La tendance semble même s’accélérer. Alors qu’un·e Québécois·e qui travaille au salaire minimum devait travailler 66 heures en 2018 pour payer un loyer moyen, elle devait travailler 68 heures quatre ans plus tard pour faire de même, puis 75 heures seulement deux ans plus tard, en 2024.
« Le Québec profite depuis longtemps d’un certain contrôle des loyers qui était meilleur qu’à d’autres endroits comme Toronto ou Vancouver, mais la situation semble se détériorer même si elle reste relativement bonne », remarque Marc Lee.
En effet, si les hausses de loyer suggérées chaque année par le Tribunal administratif du logement (TAL) ne forment pas un réel système de contrôle des loyers, puisque les propriétaires ne sont pas tenu·es de les respecter, cette mesure semble avoir donné un avantage historique aux locataires québécois par rapport à ceux des provinces où il n’existe aucun mécanisme semblable.
Rappelons toutefois que la méthode de calcul de ces hausses suggérées vient d’être revue par le gouvernement, ce qui pourrait mener à de plus fortes hausses de loyer dans les prochaines années, selon les associations de protection des droits des locataires.
Rappelons aussi que le gouvernement Legault a revu les règles entourant le logement l’an dernier, notamment en modifiant le cadre entourant les cessions de bail, une mesure utilisée par plusieurs locataires pour limiter les hausses de loyer.
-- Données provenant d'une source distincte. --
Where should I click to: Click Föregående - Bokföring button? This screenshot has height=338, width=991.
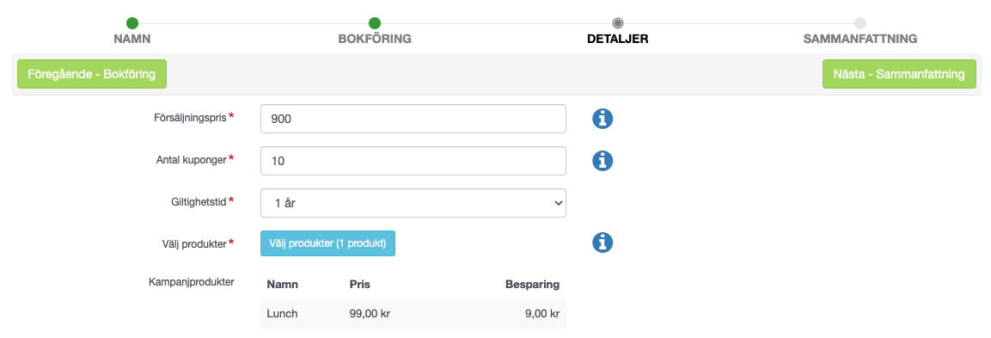[x=92, y=74]
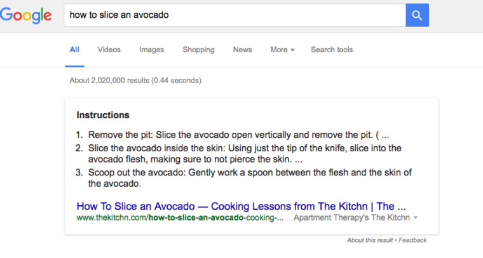
Task: Select the All results tab
Action: click(74, 50)
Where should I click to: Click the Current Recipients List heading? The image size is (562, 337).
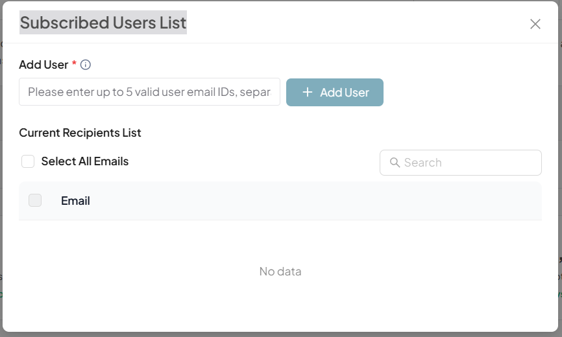click(x=80, y=133)
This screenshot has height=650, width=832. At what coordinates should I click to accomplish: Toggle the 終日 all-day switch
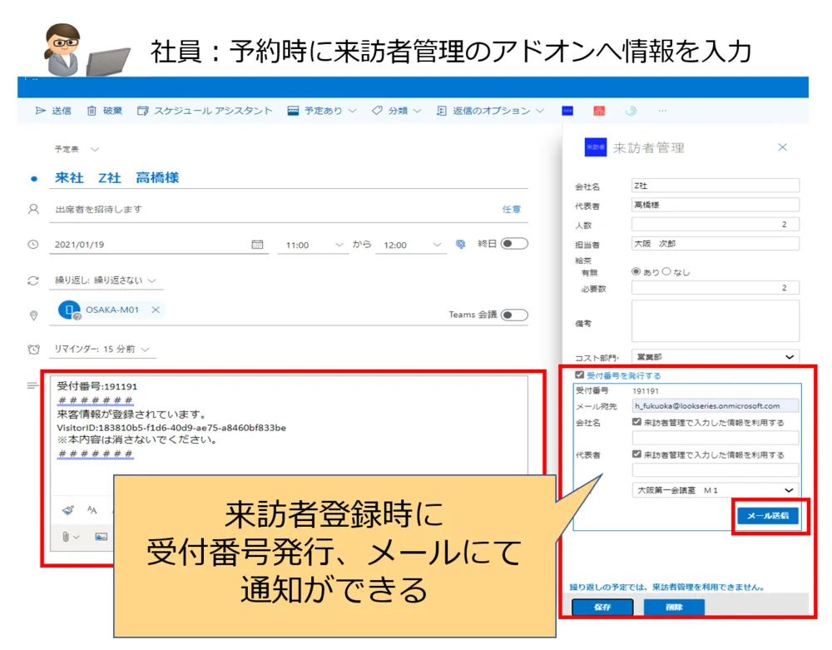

Par contre, il est encore trop tôt pour que l’effet du nouveau cadre se fasse pleinement sentir sur le prix moyen des loyers dans la province selon plusieurs analystes.
Marc Lee garde toutefois espoir pour la situation du logement au pays. « C’est facile de tomber dans le piège et de croire que l’abordabilité va toujours se détériorer, surtout quand on habite une ville comme Vancouver », remarque-t-il.
« Mais on voit qu’aux endroits où les gouvernements ont fait des efforts, notamment en augmentant significativement le salaire minimum, il y a eu une véritable différence. Ça montre qu’avec les bonnes politiques, on peut changer les choses », conclut-il.